Conventional hardware acceleration and/or emulation systems are dedicated systems that are constructed using either special-purpose, custom-designed chips or standard FPGAs presented in a special-purpose, custom-designed system. The objective of these systems is to function as closely as possible to the way in which a software simulator would operate, including such factors as visibility and debug capabilities. Using special software that takes full advantage of their custom architectures, these systems provide large capacity with relatively fast compile times in which the design is mapped into the hardware. They also provide reasonably good visibility (observability and controllability) into the design. However, these systems are hugely expensive and difficult to deploy broadly to multiple users, projects, and sites. Also, once such a system has been adopted, it is difficult to upgrade to the next generation of the system; in addition to the fact that new versions of the custom-designed chips and systems take a long time to develop, there are other factors to be taken into account such as the high cost of transition.

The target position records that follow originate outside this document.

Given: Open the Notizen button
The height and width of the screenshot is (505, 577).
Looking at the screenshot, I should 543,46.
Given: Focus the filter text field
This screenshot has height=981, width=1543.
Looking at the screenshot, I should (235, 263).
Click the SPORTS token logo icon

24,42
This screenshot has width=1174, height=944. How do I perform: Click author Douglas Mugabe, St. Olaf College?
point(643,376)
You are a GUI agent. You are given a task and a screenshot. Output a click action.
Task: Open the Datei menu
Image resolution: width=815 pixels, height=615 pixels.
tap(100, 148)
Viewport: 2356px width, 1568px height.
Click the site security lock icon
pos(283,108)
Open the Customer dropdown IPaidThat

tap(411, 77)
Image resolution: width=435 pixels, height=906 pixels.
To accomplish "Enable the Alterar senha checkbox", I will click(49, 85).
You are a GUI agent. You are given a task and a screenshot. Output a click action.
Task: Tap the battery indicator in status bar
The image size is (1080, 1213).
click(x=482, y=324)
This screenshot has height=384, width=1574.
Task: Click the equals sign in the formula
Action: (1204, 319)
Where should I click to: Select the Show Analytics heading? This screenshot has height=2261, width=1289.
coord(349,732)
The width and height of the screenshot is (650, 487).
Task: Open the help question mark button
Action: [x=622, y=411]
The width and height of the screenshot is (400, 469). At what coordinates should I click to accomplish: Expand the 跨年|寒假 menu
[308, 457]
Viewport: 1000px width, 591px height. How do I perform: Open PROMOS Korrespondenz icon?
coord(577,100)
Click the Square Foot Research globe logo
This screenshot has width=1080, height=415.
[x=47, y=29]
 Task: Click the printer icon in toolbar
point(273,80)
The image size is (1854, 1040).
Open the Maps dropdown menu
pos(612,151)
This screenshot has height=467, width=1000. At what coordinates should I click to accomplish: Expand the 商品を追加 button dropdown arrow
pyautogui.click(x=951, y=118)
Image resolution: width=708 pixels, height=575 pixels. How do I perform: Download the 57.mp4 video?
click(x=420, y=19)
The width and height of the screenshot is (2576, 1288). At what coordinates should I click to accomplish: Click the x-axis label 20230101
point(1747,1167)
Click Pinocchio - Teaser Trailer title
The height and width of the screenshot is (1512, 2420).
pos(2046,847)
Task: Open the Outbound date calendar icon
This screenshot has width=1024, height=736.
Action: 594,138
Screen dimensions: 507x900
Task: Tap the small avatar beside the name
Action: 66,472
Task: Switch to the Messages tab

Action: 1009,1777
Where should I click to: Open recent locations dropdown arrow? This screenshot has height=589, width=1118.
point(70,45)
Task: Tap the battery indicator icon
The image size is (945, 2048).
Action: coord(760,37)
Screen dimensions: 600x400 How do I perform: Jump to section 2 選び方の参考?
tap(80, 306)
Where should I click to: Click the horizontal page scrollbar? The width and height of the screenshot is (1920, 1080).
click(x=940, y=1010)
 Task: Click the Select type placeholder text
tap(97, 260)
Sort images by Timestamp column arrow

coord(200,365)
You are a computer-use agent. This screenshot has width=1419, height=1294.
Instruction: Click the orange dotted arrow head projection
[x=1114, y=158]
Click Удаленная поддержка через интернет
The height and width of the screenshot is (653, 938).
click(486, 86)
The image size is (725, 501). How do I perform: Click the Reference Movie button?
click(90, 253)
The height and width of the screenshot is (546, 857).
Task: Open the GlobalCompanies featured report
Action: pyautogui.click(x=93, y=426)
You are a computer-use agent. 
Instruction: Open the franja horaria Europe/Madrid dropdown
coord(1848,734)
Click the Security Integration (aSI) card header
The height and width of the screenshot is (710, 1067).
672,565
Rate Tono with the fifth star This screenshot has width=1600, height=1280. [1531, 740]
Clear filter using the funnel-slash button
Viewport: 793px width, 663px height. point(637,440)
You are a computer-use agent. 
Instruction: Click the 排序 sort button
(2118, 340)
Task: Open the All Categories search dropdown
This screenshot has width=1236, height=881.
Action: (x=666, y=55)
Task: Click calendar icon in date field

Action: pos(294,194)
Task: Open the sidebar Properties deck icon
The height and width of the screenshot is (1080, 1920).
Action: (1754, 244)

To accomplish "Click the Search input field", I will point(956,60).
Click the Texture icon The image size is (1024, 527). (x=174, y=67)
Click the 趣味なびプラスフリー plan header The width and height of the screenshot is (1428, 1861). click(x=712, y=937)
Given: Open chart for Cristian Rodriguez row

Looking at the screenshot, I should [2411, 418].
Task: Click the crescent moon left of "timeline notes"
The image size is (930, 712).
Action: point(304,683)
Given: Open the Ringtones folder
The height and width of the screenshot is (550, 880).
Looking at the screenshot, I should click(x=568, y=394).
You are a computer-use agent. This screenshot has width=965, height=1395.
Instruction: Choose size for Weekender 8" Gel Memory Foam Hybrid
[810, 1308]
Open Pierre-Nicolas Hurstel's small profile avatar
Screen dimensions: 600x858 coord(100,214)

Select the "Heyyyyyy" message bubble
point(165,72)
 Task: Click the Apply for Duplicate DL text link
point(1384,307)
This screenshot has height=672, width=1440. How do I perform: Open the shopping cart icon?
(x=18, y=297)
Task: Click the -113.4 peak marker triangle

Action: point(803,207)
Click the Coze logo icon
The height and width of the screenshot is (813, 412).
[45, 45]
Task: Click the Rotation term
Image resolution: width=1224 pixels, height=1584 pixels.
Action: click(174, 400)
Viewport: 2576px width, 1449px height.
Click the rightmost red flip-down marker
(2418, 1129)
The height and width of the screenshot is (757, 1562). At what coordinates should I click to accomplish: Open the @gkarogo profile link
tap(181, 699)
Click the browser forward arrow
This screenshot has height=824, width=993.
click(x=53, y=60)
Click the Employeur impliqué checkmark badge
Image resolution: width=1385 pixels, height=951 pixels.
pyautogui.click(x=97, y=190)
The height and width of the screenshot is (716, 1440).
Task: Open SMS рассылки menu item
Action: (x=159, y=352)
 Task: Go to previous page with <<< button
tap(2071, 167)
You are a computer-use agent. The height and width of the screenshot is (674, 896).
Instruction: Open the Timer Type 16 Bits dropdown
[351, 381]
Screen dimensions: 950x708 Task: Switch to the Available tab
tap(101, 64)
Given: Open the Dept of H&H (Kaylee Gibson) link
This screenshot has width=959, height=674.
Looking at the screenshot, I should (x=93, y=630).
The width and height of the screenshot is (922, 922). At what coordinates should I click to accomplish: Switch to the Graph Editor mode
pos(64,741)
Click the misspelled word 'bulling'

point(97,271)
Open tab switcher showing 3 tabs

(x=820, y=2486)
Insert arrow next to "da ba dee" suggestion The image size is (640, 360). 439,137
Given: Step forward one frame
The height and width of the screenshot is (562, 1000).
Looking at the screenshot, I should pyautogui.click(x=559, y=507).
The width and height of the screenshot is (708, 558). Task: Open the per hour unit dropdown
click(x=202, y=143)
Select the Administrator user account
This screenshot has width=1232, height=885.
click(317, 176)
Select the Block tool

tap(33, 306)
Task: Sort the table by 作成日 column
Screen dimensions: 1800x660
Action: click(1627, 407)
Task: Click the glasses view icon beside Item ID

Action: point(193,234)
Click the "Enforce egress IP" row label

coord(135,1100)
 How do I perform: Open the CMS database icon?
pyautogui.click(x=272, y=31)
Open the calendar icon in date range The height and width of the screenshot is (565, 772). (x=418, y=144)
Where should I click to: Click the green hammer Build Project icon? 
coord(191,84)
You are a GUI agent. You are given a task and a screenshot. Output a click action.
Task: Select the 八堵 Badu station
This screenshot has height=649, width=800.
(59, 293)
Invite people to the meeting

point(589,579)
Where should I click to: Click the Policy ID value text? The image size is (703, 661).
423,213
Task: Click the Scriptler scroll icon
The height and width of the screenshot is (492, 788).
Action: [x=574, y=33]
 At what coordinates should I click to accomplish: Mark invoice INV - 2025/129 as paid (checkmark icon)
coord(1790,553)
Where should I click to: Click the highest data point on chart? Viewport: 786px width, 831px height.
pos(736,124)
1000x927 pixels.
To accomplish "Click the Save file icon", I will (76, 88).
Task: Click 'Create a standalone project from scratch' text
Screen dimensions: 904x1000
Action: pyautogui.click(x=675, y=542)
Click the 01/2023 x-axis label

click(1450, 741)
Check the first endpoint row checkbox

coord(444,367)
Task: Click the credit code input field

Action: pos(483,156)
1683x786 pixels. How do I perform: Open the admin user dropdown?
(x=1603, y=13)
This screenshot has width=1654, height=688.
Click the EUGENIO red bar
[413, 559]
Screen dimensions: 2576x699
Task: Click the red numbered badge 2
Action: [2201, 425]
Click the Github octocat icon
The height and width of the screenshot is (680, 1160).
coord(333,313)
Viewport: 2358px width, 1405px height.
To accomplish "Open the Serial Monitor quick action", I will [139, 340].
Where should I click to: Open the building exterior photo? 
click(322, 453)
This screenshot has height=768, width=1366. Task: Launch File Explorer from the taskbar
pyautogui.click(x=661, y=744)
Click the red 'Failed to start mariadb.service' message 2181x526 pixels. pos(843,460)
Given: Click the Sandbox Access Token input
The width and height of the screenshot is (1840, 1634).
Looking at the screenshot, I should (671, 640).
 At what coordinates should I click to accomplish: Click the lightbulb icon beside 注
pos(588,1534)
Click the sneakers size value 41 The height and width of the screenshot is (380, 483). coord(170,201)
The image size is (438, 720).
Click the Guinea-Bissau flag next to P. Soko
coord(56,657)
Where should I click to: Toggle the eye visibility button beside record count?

Turning to FPGA-based prototype boards
As an alternative to hardware accelerators and emulators, many design houses use FPGA-based prototype boards, which may be purchased "off-the-shelf" or custom-designed by the SoC verification team. In the example illustrated below, the design is compiled (synthesized) on the workstation; mapped, placed, and routed; and the resulting FPGA configuration file (or files if the system contains multiple FPGAs) is downloaded into the prototype board. The typical usage model is for the SoC design (or portions thereof in the case of block-level verification) to be used in-circuit; that is, to be driven with real-world input/output (I/O) signals as illustrated in Figure 3. In addition to being driven by – and driving – the external system, the real-world I/O signals may also be captured for subsequent analysis using tools like a logic analyzer.
Figure 3. High-level representation of a conventional FPGA-based
prototype board environment operating in an in-circuit mode.
The main advantages of conventional FPGA-based prototype boards are their high performance and the fact that they are relatively inexpensive, thereby allowing them to be provided to multiple users and projects and also deployed to multiple sites. Also, these boards can leverage the latest-generation FPGA technologies, and users can quickly and easily transition to new generations of the boards. The main disadvantages of these solutions are that they are difficult to setup and there is no link with the workstation to support co-emulation and/or co-simulation. Also, they provide very limited visibility into the design and they lack sophisticated debug capabilities.